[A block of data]

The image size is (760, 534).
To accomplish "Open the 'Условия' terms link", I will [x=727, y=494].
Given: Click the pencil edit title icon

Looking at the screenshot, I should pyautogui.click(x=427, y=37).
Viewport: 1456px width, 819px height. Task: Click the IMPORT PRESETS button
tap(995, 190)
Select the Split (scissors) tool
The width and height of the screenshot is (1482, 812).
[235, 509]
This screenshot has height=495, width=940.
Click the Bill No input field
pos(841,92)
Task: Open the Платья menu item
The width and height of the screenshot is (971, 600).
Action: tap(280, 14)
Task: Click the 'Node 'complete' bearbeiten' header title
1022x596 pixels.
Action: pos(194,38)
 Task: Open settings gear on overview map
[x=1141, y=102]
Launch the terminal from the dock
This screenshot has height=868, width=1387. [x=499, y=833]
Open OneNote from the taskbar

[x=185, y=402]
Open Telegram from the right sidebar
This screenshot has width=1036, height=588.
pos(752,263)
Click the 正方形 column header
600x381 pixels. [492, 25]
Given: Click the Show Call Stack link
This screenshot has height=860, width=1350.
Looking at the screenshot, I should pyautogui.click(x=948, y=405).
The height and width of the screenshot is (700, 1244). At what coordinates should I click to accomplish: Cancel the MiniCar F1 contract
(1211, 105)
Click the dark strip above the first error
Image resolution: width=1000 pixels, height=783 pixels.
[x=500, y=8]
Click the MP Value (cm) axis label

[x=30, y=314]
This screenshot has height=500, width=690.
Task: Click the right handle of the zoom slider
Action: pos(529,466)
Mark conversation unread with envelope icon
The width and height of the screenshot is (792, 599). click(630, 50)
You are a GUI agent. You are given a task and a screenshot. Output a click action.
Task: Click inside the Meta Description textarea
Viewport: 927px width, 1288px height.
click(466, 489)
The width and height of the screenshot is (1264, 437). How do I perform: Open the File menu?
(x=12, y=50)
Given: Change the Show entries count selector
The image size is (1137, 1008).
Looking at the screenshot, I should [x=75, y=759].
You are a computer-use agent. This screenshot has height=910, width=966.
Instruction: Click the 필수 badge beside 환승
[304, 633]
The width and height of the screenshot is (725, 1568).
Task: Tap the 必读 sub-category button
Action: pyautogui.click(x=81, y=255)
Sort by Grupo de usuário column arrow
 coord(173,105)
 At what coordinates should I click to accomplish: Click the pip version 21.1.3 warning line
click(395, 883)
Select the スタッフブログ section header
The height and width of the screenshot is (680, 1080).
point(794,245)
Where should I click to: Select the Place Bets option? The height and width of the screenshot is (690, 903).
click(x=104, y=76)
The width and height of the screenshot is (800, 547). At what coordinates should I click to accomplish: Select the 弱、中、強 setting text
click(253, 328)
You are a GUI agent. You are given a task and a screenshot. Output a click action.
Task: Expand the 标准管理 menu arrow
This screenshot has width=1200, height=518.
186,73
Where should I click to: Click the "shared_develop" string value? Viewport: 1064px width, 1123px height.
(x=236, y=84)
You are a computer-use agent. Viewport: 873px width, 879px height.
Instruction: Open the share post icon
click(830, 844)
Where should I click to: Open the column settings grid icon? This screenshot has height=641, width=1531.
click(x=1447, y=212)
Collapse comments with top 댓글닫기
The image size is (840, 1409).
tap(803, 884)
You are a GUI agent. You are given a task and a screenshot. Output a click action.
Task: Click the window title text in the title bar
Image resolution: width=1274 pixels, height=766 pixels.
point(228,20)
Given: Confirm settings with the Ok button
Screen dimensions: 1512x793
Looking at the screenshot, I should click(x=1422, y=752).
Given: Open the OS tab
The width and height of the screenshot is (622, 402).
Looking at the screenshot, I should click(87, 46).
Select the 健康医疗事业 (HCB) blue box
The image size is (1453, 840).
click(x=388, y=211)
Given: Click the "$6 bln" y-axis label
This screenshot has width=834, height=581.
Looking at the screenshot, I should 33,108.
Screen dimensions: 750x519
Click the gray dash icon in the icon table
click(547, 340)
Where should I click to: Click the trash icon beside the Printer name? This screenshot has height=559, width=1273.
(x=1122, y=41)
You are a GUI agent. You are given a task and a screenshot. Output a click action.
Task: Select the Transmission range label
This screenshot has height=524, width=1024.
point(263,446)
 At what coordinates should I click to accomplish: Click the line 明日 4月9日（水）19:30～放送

_What is being asked_. Put every line of the block above into a JSON list of strings, one string per line, and skip any blank lines.

_In response_.
[
  "The image size is (760, 534).",
  "To accomplish \"Open the 'Условия' terms link\", I will [x=727, y=494].",
  "Given: Click the pencil edit title icon",
  "Looking at the screenshot, I should pyautogui.click(x=427, y=37).",
  "Viewport: 1456px width, 819px height. Task: Click the IMPORT PRESETS button",
  "tap(995, 190)",
  "Select the Split (scissors) tool",
  "The width and height of the screenshot is (1482, 812).",
  "[235, 509]",
  "This screenshot has height=495, width=940.",
  "Click the Bill No input field",
  "pos(841,92)",
  "Task: Open the Платья menu item",
  "The width and height of the screenshot is (971, 600).",
  "Action: tap(280, 14)",
  "Task: Click the 'Node 'complete' bearbeiten' header title",
  "1022x596 pixels.",
  "Action: pos(194,38)",
  " Task: Open settings gear on overview map",
  "[x=1141, y=102]",
  "Launch the terminal from the dock",
  "This screenshot has height=868, width=1387. [x=499, y=833]",
  "Open OneNote from the taskbar",
  "[x=185, y=402]",
  "Open Telegram from the right sidebar",
  "This screenshot has width=1036, height=588.",
  "pos(752,263)",
  "Click the 正方形 column header",
  "600x381 pixels. [492, 25]",
  "Given: Click the Show Call Stack link",
  "This screenshot has height=860, width=1350.",
  "Looking at the screenshot, I should pyautogui.click(x=948, y=405).",
  "The height and width of the screenshot is (700, 1244). At what coordinates should I click to accomplish: Cancel the MiniCar F1 contract",
  "(1211, 105)",
  "Click the dark strip above the first error",
  "Image resolution: width=1000 pixels, height=783 pixels.",
  "[x=500, y=8]",
  "Click the MP Value (cm) axis label",
  "[x=30, y=314]",
  "This screenshot has height=500, width=690.",
  "Task: Click the right handle of the zoom slider",
  "Action: pos(529,466)",
  "Mark conversation unread with envelope icon",
  "The width and height of the screenshot is (792, 599). click(630, 50)",
  "You are a GUI agent. You are given a task and a screenshot. Output a click action.",
  "Task: Click inside the Meta Description textarea",
  "Viewport: 927px width, 1288px height.",
  "click(466, 489)",
  "The width and height of the screenshot is (1264, 437). How do I perform: Open the File menu?",
  "(x=12, y=50)",
  "Given: Change the Show entries count selector",
  "The image size is (1137, 1008).",
  "Looking at the screenshot, I should [x=75, y=759].",
  "You are a computer-use agent. This screenshot has height=910, width=966.",
  "Instruction: Click the 필수 badge beside 환승",
  "[304, 633]",
  "The width and height of the screenshot is (725, 1568).",
  "Task: Tap the 必读 sub-category button",
  "Action: pyautogui.click(x=81, y=255)",
  "Sort by Grupo de usuário column arrow",
  " coord(173,105)",
  " At what coordinates should I click to accomplish: Click the pip version 21.1.3 warning line",
  "click(395, 883)",
  "Select the スタッフブログ section header",
  "The height and width of the screenshot is (680, 1080).",
  "point(794,245)",
  "Where should I click to: Select the Place Bets option? The height and width of the screenshot is (690, 903).",
  "click(x=104, y=76)",
  "The width and height of the screenshot is (800, 547). At what coordinates should I click to accomplish: Select the 弱、中、強 setting text",
  "click(253, 328)",
  "You are a GUI agent. You are given a task and a screenshot. Output a click action.",
  "Task: Expand the 标准管理 menu arrow",
  "This screenshot has width=1200, height=518.",
  "186,73",
  "Where should I click to: Click the \"shared_develop\" string value? Viewport: 1064px width, 1123px height.",
  "(x=236, y=84)",
  "You are a computer-use agent. Viewport: 873px width, 879px height.",
  "Instruction: Open the share post icon",
  "click(830, 844)",
  "Where should I click to: Open the column settings grid icon? This screenshot has height=641, width=1531.",
  "click(x=1447, y=212)",
  "Collapse comments with top 댓글닫기",
  "The image size is (840, 1409).",
  "tap(803, 884)",
  "You are a GUI agent. You are given a task and a screenshot. Output a click action.",
  "Task: Click the window title text in the title bar",
  "Image resolution: width=1274 pixels, height=766 pixels.",
  "point(228,20)",
  "Given: Confirm settings with the Ok button",
  "Screen dimensions: 1512x793",
  "Looking at the screenshot, I should click(x=1422, y=752).",
  "Given: Open the OS tab",
  "The width and height of the screenshot is (622, 402).",
  "Looking at the screenshot, I should click(87, 46).",
  "Select the 健康医疗事业 (HCB) blue box",
  "The image size is (1453, 840).",
  "click(x=388, y=211)",
  "Given: Click the \"$6 bln\" y-axis label",
  "This screenshot has width=834, height=581.",
  "Looking at the screenshot, I should 33,108.",
  "Screen dimensions: 750x519",
  "Click the gray dash icon in the icon table",
  "click(547, 340)",
  "Where should I click to: Click the trash icon beside the Printer name? This screenshot has height=559, width=1273.",
  "(x=1122, y=41)",
  "You are a GUI agent. You are given a task and a screenshot. Output a click action.",
  "Task: Select the Transmission range label",
  "This screenshot has height=524, width=1024.",
  "point(263,446)",
  " At what coordinates should I click to accomplish: Click the line 明日 4月9日（水）19:30～放送"
]